# Want to Adopt (North Jersey)



## alb23m (Nov 30, 2008)

Hi, im new on the forum so first of wall wanted to say hello to everyone. I basically want to have my own little flock, but only just want to start out with one pair for now. I am looking for baby pair. My dad use to have his own when he was my age so he knows a thing or two. If anyone in my area has a pair they can give to me it will greatly be appreciated. Im in the process of building my own loft, i am quite handy with this stuff, so don't worry about a home they will have a good one to come to. If you have a pair you can pm or send an email. Thanks.


----------



## spirit wings (Mar 29, 2008)

do you just want two or a pair as in male/female, if you want m/f, they will have to be old enough to guess the sex at about 4 to 5 months old. is there a breed you are interested in or just anything.


----------



## alb23m (Nov 30, 2008)

A male and a female. Any breed will do just fine for now.


----------



## spirit wings (Mar 29, 2008)

alb23m said:


> A male and a female. Any breed will do just fine for now.

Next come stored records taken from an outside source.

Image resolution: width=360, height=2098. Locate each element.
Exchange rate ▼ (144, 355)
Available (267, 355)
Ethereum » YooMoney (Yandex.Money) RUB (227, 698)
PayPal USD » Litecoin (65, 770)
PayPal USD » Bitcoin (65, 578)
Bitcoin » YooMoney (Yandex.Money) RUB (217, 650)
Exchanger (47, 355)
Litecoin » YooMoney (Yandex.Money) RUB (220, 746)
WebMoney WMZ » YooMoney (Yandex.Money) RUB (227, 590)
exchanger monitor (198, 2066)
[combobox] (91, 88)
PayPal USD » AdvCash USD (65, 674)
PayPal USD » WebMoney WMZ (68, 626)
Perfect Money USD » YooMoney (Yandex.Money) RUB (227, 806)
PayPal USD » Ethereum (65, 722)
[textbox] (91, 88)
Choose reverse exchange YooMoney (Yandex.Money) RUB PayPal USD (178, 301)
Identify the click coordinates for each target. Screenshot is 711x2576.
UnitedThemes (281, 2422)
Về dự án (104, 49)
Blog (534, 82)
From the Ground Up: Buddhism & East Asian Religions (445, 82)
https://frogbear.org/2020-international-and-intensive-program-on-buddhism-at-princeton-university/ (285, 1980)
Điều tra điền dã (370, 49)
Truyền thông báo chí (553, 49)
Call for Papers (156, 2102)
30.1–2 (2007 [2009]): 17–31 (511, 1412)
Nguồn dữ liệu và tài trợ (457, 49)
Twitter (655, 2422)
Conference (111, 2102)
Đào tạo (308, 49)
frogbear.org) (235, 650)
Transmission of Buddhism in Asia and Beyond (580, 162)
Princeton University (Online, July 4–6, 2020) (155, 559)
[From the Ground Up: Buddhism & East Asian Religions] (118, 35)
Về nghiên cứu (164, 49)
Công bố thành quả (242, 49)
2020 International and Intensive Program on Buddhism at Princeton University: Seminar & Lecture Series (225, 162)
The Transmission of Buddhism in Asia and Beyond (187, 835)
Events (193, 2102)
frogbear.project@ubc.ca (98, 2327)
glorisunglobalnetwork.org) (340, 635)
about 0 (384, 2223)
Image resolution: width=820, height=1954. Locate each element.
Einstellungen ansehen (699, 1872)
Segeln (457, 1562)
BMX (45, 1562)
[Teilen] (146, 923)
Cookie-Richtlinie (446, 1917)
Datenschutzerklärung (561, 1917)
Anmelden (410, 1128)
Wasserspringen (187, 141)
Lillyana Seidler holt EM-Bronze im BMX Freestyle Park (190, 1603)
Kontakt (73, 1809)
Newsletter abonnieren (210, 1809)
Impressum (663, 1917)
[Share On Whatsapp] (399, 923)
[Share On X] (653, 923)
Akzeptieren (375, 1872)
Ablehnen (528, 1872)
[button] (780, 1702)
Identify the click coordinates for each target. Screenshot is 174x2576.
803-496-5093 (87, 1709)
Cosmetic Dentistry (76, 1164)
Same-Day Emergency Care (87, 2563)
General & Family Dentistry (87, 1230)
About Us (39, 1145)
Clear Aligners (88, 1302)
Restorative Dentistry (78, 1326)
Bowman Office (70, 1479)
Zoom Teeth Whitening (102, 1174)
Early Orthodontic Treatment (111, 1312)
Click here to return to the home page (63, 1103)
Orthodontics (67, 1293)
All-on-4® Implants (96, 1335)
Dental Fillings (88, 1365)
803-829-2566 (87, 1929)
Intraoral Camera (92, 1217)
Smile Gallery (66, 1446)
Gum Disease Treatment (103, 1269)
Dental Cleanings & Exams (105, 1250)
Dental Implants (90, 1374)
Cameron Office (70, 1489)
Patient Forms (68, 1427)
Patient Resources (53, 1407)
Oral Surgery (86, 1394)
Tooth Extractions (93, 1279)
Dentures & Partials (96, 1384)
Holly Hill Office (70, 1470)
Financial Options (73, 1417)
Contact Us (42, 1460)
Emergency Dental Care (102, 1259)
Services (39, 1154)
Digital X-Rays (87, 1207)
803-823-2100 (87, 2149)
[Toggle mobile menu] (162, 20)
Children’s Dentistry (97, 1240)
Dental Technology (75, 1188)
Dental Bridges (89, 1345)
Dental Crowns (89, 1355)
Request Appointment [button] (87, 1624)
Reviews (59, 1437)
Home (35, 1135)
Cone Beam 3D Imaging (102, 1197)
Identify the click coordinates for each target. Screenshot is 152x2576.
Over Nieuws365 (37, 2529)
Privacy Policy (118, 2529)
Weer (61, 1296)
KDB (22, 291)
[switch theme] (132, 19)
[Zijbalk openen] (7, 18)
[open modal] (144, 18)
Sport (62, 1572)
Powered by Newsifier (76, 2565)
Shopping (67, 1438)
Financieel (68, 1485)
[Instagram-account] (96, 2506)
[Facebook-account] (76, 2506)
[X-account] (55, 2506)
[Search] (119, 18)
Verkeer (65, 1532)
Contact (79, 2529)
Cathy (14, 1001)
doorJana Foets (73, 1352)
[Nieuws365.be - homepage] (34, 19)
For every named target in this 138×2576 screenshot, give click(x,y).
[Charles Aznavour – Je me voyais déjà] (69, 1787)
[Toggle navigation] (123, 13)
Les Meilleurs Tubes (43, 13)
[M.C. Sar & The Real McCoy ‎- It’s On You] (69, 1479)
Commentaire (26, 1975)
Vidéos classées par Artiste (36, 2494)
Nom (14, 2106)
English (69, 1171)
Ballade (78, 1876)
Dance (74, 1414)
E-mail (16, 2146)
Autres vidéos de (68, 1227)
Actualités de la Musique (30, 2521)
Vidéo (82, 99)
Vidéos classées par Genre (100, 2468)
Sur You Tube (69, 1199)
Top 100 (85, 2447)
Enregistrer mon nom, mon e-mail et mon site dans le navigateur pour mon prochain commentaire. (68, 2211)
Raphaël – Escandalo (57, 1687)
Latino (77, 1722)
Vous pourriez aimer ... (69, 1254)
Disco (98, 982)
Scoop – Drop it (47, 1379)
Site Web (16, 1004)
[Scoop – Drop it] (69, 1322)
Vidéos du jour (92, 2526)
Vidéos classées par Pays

A baby pair will not be sexed, so you will have to find a pair that is old enough to tell the sex, you can tell the year they were hatched if they are banded, and that should have the year they were hatched on the band. if not you may not know the age, unless the person that you get them from is honest with you about the age. Are you wanting to keep them in a loft all the time or fly them. that will also help narrow down where to look.


----------



## alb23m (Nov 30, 2008)

I want to fly them. But i don't mind keeping a pair of babys in the loft until they're old enough.


----------



## spirit wings (Mar 29, 2008)

alb23m said:


> I want to fly them. But i don't mind keeping a pair of babys in the loft until they're old enough.


Ok, if you want to fly them, then you need a specific breed for that, homers, or loft flying birds like, tumblers, tipplers, rollers. high flyers, the homers will have to be under 40 days old, and you will not know the sex at that age, they will try to fly back where they came from if let out any older than that. the others can be any age, just need to keep them up for month at your loft and teach them to come in with a whistle or call. if you have young ones under 4 or 5 months you will not know the sex as they are too young to tell for sure, so if you want a pair m/F they should be old enough to beable to tell what they are.


----------



## alb23m (Nov 30, 2008)

Yea, any of the breeds you mentioned will do just fine. Im going to the only bird shop i know. I called them and they said, they didn't have any pigeons but if i stayed in contact to see if they bring in a pair. I don't know where else to get them from, except here on this forum. Haha, i didn't know it would be so tough finding a couple of pigeons. But thanks for all your help Spirit Wings, you have been very helpful with all the info.


----------



## Dezirrae (Oct 6, 2007)

Hi  You may want to send an email to LuisO ([email protected]) and see if he has any younger ones or breeders that could get you started. He has a fairly large size flock of white homers in Hammonton, NJ (near Atlantic City) and may be able to help you get started. I don't know if he's been online here much lately which is why I suggest emailing him directly.

Also, there may be some pigeon racing clubs in your area - where abouts in N. Jersey are you? You can always try googling "pigeon racing clubs _your town _NJ" and see what comes up.

And here's a site that you may be able hook up with regarding tipplers - http://www.tossingtipplers.com/index.html... not toooooo far away since he does participate in NJ races. 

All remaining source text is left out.